» **Provided text**:
--- --- ---
This study evaluated 100 patients with diabetic PAD who underwent percutaneous revascularization, among whom 15 required major amputation during follow-up. Demographic characteristics and comorbid conditions were comparable between the amputation and non-amputation groups, with the exception of diabetes duration, which was significantly longer in those who underwent amputation.

Inadequate glycemic control, as indicated by elevated baseline and 6-month HbA1c levels, was also significantly linked to a higher risk of amputation. This observation is consistent with earlier studies showing that poor diabetes control and prolonged disease duration are associated with a greater incidence and severity of diabetes-related complications, including PAD.^{16, 17} These findings emphasize the essential role of maintaining tight glycemic control to reduce the risk of limb-threatening ischemia.
--- --- ---
» **Excerpted data**:

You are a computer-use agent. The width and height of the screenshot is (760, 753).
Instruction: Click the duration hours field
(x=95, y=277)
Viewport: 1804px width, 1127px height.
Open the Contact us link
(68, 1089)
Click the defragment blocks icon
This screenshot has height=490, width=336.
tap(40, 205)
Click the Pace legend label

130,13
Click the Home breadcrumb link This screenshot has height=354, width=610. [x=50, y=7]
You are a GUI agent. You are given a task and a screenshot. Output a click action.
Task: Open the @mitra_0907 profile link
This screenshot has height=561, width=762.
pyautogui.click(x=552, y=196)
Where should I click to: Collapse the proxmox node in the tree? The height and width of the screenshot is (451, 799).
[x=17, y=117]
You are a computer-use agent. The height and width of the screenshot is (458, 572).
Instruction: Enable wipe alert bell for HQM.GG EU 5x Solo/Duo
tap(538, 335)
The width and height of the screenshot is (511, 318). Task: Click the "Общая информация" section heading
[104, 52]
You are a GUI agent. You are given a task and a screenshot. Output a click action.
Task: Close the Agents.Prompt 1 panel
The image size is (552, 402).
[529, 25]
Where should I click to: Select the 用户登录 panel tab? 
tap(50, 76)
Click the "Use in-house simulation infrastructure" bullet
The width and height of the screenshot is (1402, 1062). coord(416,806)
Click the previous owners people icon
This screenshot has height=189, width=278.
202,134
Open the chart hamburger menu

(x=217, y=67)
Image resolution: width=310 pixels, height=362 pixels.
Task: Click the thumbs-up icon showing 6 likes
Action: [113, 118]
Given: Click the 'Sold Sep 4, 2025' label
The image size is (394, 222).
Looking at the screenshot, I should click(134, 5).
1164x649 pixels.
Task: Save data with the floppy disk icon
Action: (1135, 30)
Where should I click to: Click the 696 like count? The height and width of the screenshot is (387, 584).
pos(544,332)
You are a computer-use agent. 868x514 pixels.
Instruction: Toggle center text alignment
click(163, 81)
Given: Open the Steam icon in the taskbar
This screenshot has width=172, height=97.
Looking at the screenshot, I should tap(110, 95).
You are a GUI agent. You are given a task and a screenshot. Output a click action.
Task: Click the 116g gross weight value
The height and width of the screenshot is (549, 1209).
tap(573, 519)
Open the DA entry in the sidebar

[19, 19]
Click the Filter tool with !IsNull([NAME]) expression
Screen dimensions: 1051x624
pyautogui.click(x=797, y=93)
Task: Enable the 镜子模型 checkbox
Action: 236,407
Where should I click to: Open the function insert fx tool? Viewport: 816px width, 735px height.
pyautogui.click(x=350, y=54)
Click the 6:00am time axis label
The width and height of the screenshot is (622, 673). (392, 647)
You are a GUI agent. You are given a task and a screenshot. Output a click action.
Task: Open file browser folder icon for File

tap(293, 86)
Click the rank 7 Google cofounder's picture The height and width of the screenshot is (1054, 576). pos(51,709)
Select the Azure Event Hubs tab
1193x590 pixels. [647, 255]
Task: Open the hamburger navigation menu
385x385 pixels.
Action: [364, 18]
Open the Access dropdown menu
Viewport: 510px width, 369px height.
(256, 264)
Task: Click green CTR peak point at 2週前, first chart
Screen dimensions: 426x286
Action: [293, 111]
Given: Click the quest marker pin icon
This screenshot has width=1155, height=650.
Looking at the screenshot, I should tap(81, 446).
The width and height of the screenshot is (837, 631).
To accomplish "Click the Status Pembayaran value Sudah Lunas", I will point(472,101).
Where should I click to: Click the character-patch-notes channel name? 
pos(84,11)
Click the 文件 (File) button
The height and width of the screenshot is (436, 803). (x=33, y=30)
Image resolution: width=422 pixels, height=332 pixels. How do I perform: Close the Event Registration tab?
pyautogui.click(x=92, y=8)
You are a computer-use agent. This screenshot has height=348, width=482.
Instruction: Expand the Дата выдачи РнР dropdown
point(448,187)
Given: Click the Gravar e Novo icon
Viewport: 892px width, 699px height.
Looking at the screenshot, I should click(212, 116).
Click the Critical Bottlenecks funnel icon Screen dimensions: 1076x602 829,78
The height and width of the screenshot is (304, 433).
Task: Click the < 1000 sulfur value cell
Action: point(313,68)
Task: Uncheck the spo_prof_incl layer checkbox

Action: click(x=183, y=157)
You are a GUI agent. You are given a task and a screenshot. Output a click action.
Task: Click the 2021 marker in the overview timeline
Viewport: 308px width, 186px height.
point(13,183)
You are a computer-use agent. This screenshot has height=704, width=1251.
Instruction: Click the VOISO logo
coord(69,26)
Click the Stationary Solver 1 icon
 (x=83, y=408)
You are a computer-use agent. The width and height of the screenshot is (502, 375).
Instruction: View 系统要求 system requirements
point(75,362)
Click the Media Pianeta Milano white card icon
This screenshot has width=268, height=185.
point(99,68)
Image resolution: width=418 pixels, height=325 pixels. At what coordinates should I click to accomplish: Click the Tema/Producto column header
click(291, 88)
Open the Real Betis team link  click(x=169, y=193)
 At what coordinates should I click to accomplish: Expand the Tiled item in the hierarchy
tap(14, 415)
--- --- ---
» **Using the information**:
a - In the PAD study text, can you rewrite the paragraph beginning "Inadequate glycemic control" as a shorter bulleted list that keeps its main facts?
b - Answer these questions from the PAD study text, one line each:
(i) How many of the evaluated patients required major amputation during follow-up?
(ii) Which characteristic differed significantly between the amputation and non-amputation groups?
(iii) At which two time points were elevated HbA1c levels measured?
c - Which factors does the PAD study text report as significantly associated with amputation? List all of them.

» **Set of answers**:
a -
- Elevated HbA1c at baseline and at 6 months, a sign of poor glycemic control, was significantly linked to higher amputation risk.
- This matches earlier studies tying poor diabetes control and long disease duration to more frequent and more severe complications, including PAD.
- Tight glycemic control is essential to reduce the risk of limb-threatening ischemia.

b -
(i) 15 of the 100 patients.
(ii) Diabetes duration, which was significantly longer in those who underwent amputation.
(iii) At baseline and at 6 months.

c -
- Longer diabetes duration
- Elevated baseline HbA1c
- Elevated 6-month HbA1c